═══ Dataset records

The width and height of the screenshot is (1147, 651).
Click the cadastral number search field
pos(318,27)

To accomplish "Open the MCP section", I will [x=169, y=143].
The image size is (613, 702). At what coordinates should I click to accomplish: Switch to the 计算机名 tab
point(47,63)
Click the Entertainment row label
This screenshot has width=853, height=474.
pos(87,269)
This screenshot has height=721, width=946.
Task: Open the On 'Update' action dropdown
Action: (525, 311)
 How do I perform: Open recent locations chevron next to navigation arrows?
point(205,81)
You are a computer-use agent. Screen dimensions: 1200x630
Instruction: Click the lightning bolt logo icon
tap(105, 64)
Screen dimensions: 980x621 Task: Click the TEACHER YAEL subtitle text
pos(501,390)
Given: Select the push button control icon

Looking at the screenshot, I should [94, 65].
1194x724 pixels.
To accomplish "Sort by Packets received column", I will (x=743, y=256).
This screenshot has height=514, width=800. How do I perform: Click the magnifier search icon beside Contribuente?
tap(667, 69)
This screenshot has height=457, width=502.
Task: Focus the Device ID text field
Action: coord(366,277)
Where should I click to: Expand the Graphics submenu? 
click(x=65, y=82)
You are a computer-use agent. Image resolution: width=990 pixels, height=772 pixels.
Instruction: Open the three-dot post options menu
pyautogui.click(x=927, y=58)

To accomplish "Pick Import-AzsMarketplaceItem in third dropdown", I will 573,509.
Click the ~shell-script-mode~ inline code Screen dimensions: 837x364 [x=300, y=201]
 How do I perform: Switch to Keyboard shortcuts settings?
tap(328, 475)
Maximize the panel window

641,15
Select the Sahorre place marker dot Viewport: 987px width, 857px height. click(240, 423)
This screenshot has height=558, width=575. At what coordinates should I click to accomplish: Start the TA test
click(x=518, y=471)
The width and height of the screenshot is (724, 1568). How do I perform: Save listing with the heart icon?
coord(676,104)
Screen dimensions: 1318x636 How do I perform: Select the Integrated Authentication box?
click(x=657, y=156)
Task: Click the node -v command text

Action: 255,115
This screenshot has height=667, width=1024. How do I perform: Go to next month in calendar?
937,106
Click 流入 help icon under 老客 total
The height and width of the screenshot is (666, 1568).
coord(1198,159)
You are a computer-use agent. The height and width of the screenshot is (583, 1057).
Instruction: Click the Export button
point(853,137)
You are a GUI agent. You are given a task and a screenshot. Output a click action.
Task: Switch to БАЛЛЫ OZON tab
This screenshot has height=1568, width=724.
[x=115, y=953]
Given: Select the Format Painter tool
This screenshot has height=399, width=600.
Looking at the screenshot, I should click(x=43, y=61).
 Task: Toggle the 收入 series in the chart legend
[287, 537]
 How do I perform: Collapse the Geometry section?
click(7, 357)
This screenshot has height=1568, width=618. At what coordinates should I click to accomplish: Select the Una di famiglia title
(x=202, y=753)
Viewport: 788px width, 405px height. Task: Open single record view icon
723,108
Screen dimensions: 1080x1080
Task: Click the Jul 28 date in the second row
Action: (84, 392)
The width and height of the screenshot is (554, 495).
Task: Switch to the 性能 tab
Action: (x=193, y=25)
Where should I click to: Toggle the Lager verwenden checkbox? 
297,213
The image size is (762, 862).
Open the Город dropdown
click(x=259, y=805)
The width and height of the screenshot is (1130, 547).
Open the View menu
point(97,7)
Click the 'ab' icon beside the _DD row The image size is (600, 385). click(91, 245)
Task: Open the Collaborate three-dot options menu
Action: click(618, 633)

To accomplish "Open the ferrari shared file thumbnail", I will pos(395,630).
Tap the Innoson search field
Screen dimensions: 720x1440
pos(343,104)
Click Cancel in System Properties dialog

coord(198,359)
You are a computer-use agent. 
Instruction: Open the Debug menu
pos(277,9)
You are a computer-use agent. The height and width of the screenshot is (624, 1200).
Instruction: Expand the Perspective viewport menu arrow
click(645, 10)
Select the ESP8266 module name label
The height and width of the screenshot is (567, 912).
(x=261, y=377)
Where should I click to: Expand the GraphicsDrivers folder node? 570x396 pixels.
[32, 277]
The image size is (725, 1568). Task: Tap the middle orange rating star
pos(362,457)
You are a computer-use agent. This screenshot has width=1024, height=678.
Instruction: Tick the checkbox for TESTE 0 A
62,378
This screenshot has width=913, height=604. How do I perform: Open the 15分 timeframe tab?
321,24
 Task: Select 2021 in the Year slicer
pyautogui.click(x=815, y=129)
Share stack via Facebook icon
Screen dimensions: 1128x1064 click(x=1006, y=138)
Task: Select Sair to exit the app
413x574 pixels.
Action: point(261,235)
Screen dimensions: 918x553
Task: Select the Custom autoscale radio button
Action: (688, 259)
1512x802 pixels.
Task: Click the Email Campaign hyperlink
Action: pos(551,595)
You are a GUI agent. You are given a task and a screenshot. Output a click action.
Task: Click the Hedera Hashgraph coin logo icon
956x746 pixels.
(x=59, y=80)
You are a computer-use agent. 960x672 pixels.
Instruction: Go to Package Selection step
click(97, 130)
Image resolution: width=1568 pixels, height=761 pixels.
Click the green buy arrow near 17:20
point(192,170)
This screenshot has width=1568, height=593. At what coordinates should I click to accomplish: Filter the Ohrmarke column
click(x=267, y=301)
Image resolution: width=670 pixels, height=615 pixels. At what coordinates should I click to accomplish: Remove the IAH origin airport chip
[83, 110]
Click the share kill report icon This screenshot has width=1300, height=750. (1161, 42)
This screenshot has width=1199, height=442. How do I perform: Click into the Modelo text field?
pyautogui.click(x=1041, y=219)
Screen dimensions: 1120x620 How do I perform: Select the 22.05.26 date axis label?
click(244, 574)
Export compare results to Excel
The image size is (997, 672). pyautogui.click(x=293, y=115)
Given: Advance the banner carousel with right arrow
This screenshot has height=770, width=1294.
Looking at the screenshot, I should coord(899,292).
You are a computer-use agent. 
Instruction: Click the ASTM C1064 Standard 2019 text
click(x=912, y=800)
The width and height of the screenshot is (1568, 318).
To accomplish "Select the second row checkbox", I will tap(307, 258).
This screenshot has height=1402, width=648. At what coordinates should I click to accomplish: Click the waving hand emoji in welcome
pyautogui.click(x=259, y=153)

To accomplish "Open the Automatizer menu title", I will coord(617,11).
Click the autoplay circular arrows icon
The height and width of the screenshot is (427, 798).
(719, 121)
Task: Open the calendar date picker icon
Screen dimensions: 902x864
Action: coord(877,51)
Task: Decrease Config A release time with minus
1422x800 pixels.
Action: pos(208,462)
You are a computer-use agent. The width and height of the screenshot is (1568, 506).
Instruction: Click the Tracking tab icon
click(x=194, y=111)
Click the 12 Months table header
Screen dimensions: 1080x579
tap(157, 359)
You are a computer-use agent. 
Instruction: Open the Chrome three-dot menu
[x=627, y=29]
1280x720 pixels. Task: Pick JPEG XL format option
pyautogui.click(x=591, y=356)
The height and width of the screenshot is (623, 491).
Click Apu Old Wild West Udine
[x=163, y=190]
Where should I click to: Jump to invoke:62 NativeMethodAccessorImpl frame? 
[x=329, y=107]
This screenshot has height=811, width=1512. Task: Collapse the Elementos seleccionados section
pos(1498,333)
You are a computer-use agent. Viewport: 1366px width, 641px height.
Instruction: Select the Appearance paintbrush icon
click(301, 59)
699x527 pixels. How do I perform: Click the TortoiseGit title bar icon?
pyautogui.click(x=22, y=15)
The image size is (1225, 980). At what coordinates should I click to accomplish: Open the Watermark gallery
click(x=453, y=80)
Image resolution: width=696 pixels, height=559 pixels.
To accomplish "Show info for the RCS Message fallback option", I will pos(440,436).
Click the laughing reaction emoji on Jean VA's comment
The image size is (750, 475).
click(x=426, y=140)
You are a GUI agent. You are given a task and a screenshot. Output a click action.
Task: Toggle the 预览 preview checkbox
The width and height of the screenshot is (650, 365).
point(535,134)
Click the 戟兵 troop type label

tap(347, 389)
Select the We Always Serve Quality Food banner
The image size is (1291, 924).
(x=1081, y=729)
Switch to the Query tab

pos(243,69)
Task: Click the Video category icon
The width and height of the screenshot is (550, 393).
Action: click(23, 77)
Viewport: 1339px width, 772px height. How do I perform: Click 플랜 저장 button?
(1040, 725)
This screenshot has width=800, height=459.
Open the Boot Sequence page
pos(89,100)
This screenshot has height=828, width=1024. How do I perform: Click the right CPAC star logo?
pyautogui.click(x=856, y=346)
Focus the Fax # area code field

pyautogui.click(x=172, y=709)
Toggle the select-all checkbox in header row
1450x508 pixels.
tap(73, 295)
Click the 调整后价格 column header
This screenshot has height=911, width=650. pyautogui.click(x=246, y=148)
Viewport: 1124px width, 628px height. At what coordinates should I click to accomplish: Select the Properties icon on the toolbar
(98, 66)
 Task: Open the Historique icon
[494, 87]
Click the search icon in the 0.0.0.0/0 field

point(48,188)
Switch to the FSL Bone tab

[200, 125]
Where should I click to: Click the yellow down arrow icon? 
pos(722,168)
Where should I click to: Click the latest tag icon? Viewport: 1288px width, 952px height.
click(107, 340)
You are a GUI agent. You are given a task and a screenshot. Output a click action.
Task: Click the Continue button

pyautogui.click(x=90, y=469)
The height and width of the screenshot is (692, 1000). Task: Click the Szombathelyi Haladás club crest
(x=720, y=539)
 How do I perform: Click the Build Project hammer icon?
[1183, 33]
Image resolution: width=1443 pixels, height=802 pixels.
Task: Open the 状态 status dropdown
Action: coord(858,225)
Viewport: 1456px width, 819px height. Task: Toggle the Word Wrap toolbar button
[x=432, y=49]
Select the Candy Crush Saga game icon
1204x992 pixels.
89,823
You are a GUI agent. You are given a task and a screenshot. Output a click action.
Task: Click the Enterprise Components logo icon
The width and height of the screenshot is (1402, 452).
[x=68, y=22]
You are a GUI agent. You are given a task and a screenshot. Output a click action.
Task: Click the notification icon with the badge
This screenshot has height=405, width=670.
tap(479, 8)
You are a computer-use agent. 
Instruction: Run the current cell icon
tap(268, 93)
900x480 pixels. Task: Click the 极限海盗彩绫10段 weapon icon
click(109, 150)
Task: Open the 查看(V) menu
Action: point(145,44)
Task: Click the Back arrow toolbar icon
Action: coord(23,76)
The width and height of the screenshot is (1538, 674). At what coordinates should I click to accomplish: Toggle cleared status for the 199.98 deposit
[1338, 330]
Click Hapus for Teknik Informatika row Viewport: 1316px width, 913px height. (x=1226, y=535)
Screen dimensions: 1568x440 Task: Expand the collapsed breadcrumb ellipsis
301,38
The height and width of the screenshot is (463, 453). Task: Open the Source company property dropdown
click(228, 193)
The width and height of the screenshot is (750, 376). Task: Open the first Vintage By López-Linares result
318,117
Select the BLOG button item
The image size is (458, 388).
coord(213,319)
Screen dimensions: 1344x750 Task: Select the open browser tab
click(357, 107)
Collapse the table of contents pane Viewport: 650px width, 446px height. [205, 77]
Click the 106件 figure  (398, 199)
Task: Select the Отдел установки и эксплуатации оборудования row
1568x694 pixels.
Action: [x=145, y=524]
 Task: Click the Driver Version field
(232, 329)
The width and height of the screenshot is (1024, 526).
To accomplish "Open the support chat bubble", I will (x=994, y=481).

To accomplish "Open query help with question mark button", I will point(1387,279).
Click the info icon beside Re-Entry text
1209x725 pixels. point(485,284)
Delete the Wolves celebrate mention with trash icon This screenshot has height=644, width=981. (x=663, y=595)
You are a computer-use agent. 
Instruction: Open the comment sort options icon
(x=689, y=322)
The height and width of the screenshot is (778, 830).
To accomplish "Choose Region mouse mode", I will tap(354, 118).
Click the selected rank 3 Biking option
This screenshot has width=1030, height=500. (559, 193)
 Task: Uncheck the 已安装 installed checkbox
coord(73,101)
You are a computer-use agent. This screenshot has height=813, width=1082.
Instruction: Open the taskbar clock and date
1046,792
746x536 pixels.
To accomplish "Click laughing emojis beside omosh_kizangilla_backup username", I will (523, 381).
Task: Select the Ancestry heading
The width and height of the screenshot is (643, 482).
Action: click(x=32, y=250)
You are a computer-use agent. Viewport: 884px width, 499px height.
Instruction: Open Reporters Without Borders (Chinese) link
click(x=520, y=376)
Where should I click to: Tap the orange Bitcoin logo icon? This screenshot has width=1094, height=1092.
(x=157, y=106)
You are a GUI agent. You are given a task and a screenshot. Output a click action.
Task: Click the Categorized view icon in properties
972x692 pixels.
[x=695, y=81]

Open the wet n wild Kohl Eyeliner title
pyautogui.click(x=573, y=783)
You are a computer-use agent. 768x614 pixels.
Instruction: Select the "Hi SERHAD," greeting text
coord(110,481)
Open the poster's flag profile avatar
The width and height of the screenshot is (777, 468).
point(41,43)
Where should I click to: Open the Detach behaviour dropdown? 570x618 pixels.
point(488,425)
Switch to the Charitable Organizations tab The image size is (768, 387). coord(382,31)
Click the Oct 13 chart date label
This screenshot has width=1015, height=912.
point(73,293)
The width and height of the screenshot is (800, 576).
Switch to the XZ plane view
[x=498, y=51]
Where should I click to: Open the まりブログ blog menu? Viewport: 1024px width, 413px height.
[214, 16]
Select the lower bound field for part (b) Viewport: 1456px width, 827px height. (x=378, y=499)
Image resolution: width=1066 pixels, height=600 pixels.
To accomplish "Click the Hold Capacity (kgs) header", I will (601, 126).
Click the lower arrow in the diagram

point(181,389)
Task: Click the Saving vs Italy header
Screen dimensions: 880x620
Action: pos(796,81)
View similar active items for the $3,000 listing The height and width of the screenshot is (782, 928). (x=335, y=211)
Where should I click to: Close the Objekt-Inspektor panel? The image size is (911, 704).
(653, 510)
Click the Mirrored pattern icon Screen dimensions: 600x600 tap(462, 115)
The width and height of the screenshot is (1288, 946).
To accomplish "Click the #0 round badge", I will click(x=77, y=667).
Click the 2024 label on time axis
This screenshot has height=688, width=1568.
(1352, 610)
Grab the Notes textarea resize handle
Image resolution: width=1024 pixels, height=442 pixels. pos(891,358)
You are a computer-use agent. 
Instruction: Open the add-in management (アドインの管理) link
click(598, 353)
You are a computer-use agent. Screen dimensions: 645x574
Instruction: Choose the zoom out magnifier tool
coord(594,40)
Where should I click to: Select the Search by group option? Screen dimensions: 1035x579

══════

#### Required action:
Using the records above, report each line with the string "help".

#### Expected output:
Click 流入 help icon under 老客 total
To accomplish "Open query help with question mark button", I will point(1387,279).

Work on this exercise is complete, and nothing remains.